“Information from quarterly reports or breaking news stories can dramatically affect the share price of a security.” Previous attempts to use machine learning techniques to exploit such information to predict price movements have relied on using a pre-identified set of keywords.
Here, Schumaker and Chen experiment with using other linguistic elements for prediction, specifically bags of words, noun phrases, and named entities. Their system first extracts the attributes from news articles, and then uses various models for prediction: a regression model and “three models [that] use supervised learning of support vector machines (SVM) regression.” The first of these models uses only the terms extracted from the article; the second model uses both “terms and the stock price at the time the article was released”; and the third uses the “terms and a regressed estimate of the [future] stock price.” In all cases, the future meant 20 minutes later. For each of these models, each of the three different entities was used, giving 12 different prediction systems.

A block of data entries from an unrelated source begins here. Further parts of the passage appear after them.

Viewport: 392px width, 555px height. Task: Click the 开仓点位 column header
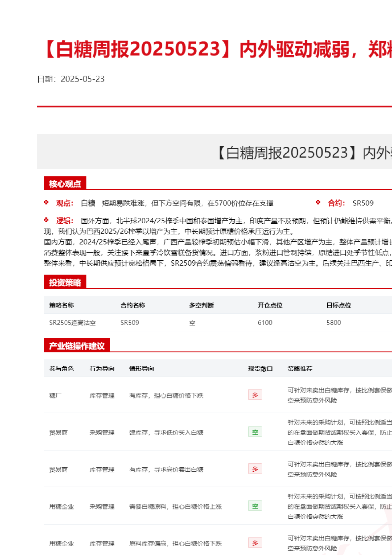[270, 305]
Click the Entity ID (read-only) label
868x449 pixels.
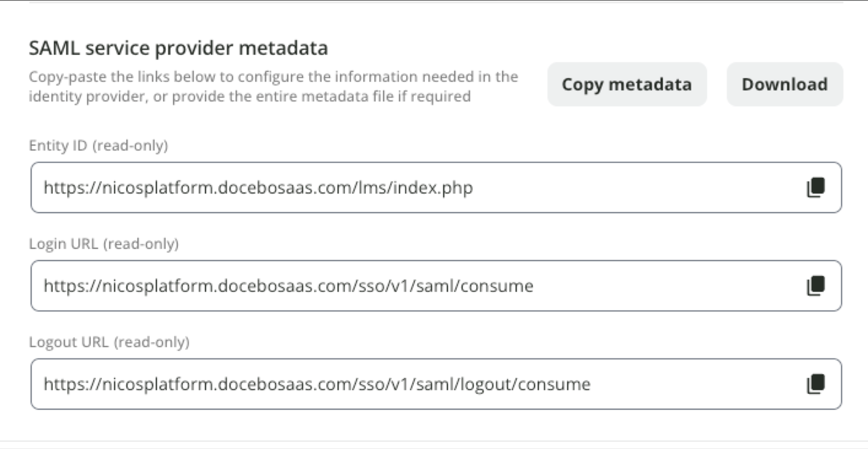click(x=98, y=146)
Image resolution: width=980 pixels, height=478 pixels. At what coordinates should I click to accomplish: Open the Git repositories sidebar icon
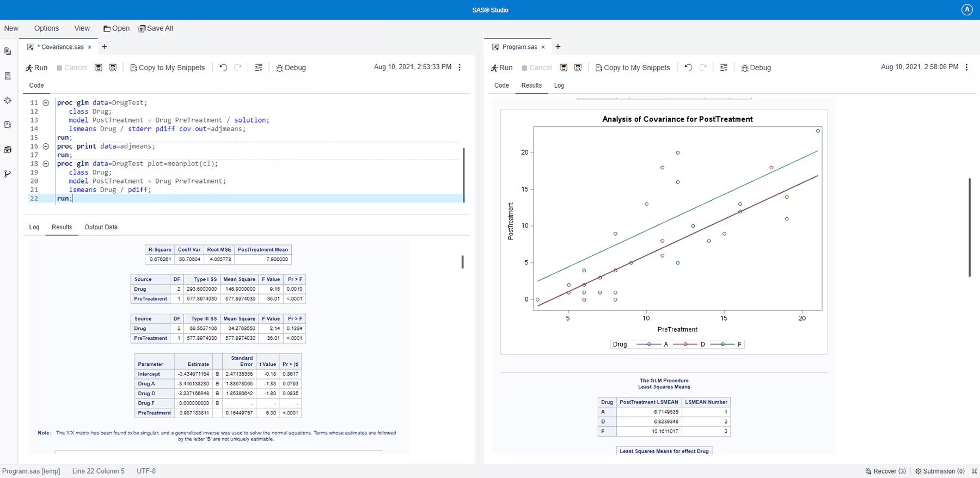point(8,174)
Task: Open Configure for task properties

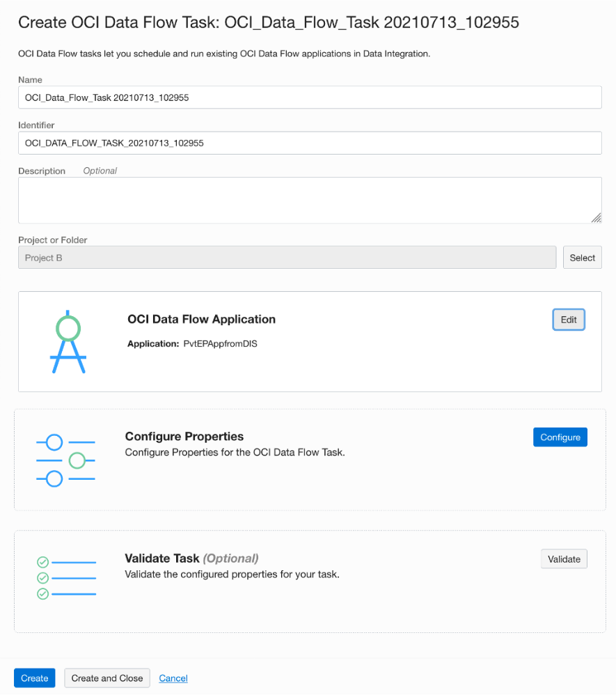Action: click(x=560, y=437)
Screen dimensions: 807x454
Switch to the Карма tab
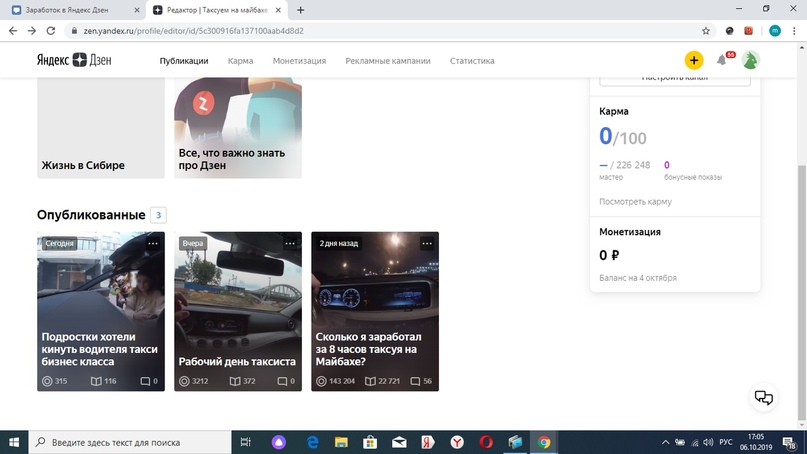240,61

The experiments were performed using data for the period of October 26th to November 28th, 2005.
The authors found that the second model--the one using terms and the current stock price--performed best in all cases. Noun phrases performed best in predicting direction, whereas named entities gave better results when closeness of prediction was sought.
Schumaker and Chen performed additional experiments, employing a representation that used noun phrases tagged as proper nouns--a hybrid of noun phrases and named entities. This model had the best performance. It seems to be worth exploring the degree to which this insight applies to other systems that analyze text.